## Estratto del testo
*-*-*

Roma La prima
telefonata di Sergio Marchionne dopo la firma è arrivata a Maurizio
Sacconi. Pochi giorni fa, il ministro del Lavoro aveva auspicato
un'accelerazione nelle trattative su Mirafiori. É una scommessa
vinta - spiega - le «cassandre » che non ci credevano hanno avuto
torto. Come per Pomigliano. Le condizioni c'erano tutte,a partire dalla
volontà delle parti. Poi c'era una cornice favorevole alla quale il
governo non è estraneo, con la detassazione del salario variabile.
L'accordo è la conferma che nel mondo del lavoro «è finita l'era delle
taglie uniche» e che il Novecento è alle nostre spalle.
Non c'è stato nemmeno un momento di incertezza?
«Il governo aveva scommesso da tempo sulla possibilità di un accordo
entro Natale. Abbiamo creduto nella volontà delle parti e nella
vecchia regola delle relazioni industriali secondo la quale, se le parti vogliono, un'intesa si trova sempre ».
Ma c'è anche chi ha sostenuto che, in realtà, Marchionne non voleva. Poi non si può ignorare che la Fiom non ha firmato.
«La Fiat voleva raggiungere l'accordo. Anche i sindacati riformisti
volevano, perché sono consapevoli che l'investimento è importante e
porterà vantaggi ai dipendenti e all'indotto ».

*-*-*

[Record estratti da una raccolta]
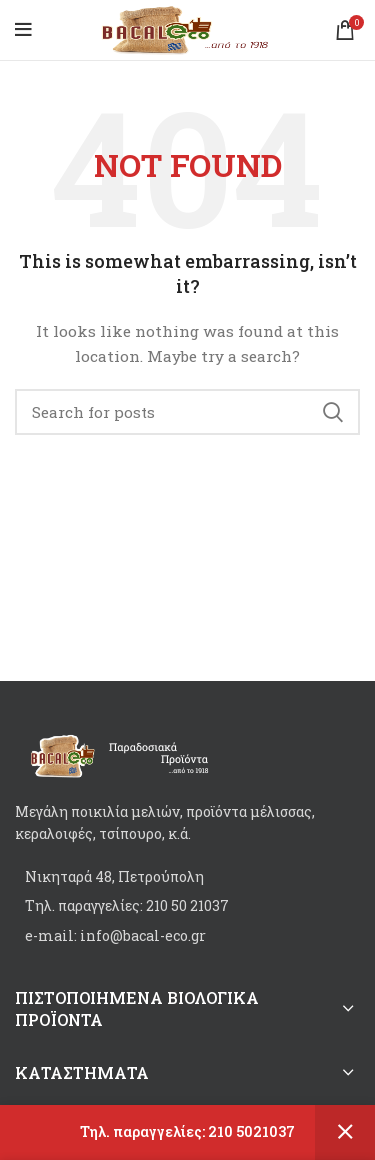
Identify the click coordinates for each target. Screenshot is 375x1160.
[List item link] (187, 906)
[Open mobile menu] (23, 30)
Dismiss (345, 1132)
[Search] (187, 412)
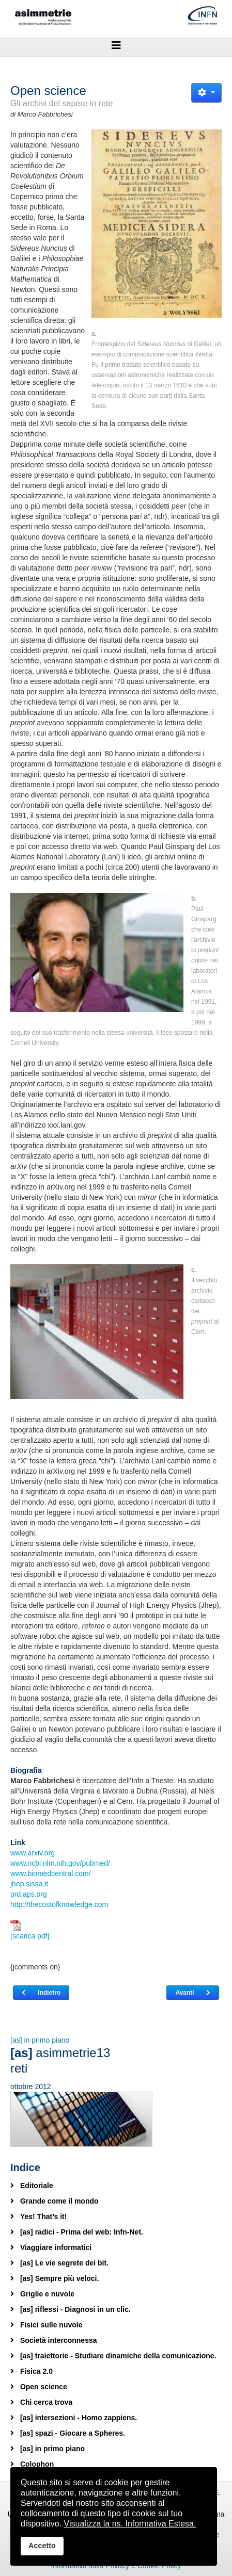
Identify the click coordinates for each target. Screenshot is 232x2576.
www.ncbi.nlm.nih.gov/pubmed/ (60, 1863)
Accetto (42, 2545)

*-*-*

## Consegna
Riproduci per intero il testo sull'accordo di Mirafiori, senza cambiare nulla. I record sono materiale a sé, distinto dal testo sull'accordo di Mirafiori.

## Risposta completa
Roma La prima
telefonata di Sergio Marchionne dopo la firma è arrivata a Maurizio
Sacconi. Pochi giorni fa, il ministro del Lavoro aveva auspicato
un'accelerazione nelle trattative su Mirafiori. É una scommessa
vinta - spiega - le «cassandre » che non ci credevano hanno avuto
torto. Come per Pomigliano. Le condizioni c'erano tutte,a partire dalla
volontà delle parti. Poi c'era una cornice favorevole alla quale il
governo non è estraneo, con la detassazione del salario variabile.
L'accordo è la conferma che nel mondo del lavoro «è finita l'era delle
taglie uniche» e che il Novecento è alle nostre spalle.
Non c'è stato nemmeno un momento di incertezza?
«Il governo aveva scommesso da tempo sulla possibilità di un accordo
entro Natale. Abbiamo creduto nella volontà delle parti e nella
vecchia regola delle relazioni industriali secondo la quale, se le parti vogliono, un'intesa si trova sempre ».
Ma c'è anche chi ha sostenuto che, in realtà, Marchionne non voleva. Poi non si può ignorare che la Fiom non ha firmato.
«La Fiat voleva raggiungere l'accordo. Anche i sindacati riformisti
volevano, perché sono consapevoli che l'investimento è importante e
porterà vantaggi ai dipendenti e all'indotto ».